Content starts
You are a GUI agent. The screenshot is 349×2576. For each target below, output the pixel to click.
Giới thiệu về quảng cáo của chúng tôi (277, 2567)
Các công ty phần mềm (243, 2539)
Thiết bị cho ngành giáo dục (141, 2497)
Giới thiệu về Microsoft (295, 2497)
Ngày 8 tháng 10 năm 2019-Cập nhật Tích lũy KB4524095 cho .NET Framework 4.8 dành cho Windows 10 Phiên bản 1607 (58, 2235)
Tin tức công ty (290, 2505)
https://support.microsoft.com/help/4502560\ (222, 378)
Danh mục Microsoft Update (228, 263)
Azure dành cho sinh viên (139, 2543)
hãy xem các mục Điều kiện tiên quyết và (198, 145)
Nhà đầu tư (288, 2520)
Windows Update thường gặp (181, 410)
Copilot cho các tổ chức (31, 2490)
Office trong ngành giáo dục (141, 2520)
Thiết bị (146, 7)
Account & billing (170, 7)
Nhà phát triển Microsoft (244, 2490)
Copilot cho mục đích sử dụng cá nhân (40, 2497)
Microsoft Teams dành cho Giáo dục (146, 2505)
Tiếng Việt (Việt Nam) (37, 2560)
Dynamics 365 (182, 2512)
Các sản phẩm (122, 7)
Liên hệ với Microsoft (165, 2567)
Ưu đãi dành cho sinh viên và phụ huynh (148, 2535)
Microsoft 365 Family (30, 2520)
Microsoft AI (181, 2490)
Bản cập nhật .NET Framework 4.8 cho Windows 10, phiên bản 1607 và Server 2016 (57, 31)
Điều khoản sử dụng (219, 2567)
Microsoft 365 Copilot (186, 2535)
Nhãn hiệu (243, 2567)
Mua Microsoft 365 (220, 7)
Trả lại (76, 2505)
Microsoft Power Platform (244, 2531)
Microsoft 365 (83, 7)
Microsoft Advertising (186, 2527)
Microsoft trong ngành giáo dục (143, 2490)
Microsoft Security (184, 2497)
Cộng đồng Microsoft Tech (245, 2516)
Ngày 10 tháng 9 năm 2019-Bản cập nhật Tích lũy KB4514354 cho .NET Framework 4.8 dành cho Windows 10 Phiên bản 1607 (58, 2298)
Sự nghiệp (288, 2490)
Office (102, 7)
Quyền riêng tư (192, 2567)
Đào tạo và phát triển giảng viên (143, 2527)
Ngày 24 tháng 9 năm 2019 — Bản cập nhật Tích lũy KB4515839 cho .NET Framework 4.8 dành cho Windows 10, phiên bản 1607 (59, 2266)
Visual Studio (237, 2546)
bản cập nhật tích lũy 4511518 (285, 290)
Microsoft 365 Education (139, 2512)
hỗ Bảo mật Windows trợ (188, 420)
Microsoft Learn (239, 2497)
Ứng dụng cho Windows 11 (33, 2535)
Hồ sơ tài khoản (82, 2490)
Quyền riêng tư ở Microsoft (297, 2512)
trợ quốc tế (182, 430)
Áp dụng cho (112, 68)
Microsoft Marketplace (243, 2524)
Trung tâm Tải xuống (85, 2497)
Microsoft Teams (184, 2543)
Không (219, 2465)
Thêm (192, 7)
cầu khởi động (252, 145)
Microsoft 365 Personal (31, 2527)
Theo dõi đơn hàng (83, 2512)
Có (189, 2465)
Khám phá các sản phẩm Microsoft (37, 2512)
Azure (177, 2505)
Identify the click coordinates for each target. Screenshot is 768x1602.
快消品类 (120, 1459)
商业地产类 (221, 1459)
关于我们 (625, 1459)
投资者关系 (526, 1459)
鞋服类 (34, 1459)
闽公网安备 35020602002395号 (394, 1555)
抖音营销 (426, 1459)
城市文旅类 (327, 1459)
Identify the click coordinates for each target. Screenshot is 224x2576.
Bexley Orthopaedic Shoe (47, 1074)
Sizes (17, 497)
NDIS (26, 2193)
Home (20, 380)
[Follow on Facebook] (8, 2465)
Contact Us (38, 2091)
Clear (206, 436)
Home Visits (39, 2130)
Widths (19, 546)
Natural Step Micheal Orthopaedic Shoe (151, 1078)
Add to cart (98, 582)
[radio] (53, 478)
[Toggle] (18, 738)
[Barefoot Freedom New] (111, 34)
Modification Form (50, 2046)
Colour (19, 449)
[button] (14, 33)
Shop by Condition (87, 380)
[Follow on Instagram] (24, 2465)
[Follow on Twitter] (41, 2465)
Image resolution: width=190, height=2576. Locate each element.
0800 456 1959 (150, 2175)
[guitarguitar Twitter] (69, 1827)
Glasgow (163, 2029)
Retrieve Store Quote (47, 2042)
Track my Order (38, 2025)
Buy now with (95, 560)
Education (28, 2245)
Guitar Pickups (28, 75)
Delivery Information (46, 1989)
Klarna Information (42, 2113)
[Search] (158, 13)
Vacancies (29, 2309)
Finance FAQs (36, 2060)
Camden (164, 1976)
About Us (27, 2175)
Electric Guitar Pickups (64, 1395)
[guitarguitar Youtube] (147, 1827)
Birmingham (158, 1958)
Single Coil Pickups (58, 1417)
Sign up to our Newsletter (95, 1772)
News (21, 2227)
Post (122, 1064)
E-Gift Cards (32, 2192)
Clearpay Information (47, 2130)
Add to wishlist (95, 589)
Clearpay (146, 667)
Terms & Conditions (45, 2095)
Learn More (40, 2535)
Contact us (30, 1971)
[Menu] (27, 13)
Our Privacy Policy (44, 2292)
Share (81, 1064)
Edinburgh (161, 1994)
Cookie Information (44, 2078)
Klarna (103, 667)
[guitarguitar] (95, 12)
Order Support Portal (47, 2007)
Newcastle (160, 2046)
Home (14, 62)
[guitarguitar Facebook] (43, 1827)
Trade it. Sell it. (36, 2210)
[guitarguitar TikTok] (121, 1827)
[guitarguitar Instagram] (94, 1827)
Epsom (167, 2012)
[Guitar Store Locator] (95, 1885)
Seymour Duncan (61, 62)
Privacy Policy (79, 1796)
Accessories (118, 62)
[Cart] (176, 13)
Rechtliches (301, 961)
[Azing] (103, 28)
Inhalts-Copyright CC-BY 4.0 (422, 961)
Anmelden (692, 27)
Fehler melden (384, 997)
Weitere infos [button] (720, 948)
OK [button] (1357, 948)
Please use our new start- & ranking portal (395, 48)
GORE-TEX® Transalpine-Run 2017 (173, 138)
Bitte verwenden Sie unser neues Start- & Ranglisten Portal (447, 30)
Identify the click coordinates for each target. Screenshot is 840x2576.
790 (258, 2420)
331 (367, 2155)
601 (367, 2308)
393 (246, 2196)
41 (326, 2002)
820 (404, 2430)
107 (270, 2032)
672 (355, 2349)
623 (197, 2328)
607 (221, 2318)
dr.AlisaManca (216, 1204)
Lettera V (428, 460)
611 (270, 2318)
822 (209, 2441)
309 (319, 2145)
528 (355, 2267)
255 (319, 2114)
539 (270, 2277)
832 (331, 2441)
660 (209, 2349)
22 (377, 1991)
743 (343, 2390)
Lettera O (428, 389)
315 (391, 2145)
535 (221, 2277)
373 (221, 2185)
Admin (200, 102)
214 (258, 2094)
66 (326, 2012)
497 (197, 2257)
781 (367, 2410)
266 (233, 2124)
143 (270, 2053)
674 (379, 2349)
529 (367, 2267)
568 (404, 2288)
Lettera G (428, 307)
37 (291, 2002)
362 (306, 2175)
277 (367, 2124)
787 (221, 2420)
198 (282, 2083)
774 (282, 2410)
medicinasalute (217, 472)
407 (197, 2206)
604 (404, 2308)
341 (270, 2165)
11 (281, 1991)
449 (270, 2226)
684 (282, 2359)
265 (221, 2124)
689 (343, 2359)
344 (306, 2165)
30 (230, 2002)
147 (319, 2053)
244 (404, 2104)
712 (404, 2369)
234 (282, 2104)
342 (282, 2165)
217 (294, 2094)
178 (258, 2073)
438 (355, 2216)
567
Content ends
A verbatim transcription is needed of the lines above, starting at the line with "Các công ty phần mềm (243, 2539)" and ending at the line with "Nhãn hiệu (243, 2567)", both included, and of nothing else.

Các công ty phần mềm (243, 2539)
Thiết bị cho ngành giáo dục (141, 2497)
Giới thiệu về Microsoft (295, 2497)
Ngày 8 tháng 10 năm 2019-Cập nhật Tích lũy KB4524095 cho .NET Framework 4.8 dành cho Windows 10 Phiên bản 1607 (58, 2235)
Tin tức công ty (290, 2505)
https://support.microsoft.com/help/4502560\ (222, 378)
Danh mục Microsoft Update (228, 263)
Azure dành cho sinh viên (139, 2543)
hãy xem các mục Điều kiện tiên quyết và (198, 145)
Nhà đầu tư (288, 2520)
Windows Update thường gặp (181, 410)
Copilot cho các tổ chức (31, 2490)
Office trong ngành giáo dục (141, 2520)
Thiết bị (146, 7)
Account & billing (170, 7)
Nhà phát triển Microsoft (244, 2490)
Copilot cho mục đích sử dụng cá nhân (40, 2497)
Microsoft Teams dành cho Giáo dục (146, 2505)
Tiếng Việt (Việt Nam) (37, 2560)
Dynamics 365 (182, 2512)
Các sản phẩm (122, 7)
Liên hệ với Microsoft (165, 2567)
Ưu đãi dành cho sinh viên và phụ huynh (148, 2535)
Microsoft 365 Family (30, 2520)
Microsoft AI (181, 2490)
Bản cập nhật .NET Framework 4.8 cho Windows 10, phiên bản 1607 và Server 2016 (57, 31)
Điều khoản sử dụng (219, 2567)
Microsoft 365 Copilot (186, 2535)
Nhãn hiệu (243, 2567)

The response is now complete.